Distinguido señor ministro, respetado público, no hay nada que alabar, nada que condenar, nada a lo que culpar, pero muchas cosas son ridículas; todo es ridículo si se piensa en la Muerte.
Se va por la vida, impresionado, no impresionado, por el escenario, todo es intercambiable, mejor o peor adiestrado en un Estado de atrezo: ¡un error! Se comprende: un pueblo ignorante, un hermoso país… son padres muertos o concienzudamente sin conciencia, seres con la simplicidad y la vileza, con la pobreza de sus necesidades… Todo es una prehistoria sumamente filosófica e insoportable. Las eras históricas son deficientes mentales, lo demoníaco que hay en nosotros, una cárcel patria constante en la que los elementos de la estupidez y de la desconsideración se han convertido en necesidad cotidiana. El Estado es una creación constantemente condenada al fracaso, el pueblo, una creación ininterrumpidamente condenada a la infamia y la debilidad mental. La vida, una desesperanza en la que se apoyan las filosofías, en la que todo, en definitiva, tiene que volverse loco.

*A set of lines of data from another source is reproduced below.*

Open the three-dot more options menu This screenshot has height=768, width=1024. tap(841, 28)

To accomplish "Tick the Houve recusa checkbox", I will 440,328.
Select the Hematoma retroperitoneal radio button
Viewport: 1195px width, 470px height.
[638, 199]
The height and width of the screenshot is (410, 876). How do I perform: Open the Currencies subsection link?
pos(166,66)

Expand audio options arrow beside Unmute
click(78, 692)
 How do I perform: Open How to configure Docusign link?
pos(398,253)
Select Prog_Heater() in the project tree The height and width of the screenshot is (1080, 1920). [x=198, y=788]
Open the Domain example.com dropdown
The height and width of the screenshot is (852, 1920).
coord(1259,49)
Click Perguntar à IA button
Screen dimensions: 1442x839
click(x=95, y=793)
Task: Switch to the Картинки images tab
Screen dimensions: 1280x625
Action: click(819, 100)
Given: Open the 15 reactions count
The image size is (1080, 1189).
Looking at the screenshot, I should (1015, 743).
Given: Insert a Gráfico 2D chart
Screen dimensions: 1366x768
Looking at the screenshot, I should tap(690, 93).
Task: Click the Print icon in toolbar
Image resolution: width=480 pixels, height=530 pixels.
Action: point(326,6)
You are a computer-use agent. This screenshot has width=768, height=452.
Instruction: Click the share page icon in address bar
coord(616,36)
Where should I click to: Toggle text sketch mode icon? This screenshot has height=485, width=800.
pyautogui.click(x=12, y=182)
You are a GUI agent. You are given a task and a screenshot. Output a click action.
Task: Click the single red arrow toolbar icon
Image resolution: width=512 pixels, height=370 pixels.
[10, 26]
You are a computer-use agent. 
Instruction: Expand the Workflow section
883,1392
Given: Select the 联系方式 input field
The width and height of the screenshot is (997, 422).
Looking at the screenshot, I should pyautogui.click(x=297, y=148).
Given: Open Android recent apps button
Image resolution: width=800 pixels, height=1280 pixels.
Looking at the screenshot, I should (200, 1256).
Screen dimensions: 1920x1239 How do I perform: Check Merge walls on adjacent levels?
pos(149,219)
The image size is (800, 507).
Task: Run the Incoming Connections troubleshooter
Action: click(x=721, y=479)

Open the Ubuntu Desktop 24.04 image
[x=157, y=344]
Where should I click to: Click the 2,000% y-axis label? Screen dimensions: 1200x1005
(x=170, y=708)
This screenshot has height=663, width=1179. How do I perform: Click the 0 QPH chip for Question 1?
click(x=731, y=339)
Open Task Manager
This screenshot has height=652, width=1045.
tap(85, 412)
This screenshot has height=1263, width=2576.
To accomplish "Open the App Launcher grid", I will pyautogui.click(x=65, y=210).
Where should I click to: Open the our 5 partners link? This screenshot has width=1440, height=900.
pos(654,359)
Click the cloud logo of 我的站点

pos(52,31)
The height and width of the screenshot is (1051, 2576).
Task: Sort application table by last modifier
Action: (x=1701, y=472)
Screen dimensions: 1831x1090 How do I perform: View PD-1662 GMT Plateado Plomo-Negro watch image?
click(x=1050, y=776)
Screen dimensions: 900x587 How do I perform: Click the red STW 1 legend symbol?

Somos austríacos, somos apáticos; somos la vida como desinterés común por la vida, somos, en el proceso de la naturaleza, el sentido de la megalomanía como futuro.
No tenemos nada que decir, salvo que somos miserables y que la imaginación nos ha hundido en una monotonía filosófico-económico-mecánica.
Medios orientados a la decadencia, criaturas de la agonía, todo se nos explica y no comprendemos nada. Poblamos un trauma, tememos y tenemos derecho a temer, vemos ya, aunque imprecisamente al fondo, los gigantes del miedo.
Lo que pensamos es repensado, lo que sentimos es caótico, lo que somos no está claro.
No tenemos que avergonzarnos, pero no somos ni nos merecemos más que el caos.
Doy las gracias a este jurado, en mi nombre y en el de los galardonados conmigo, y muy expresamente a todos los presentes.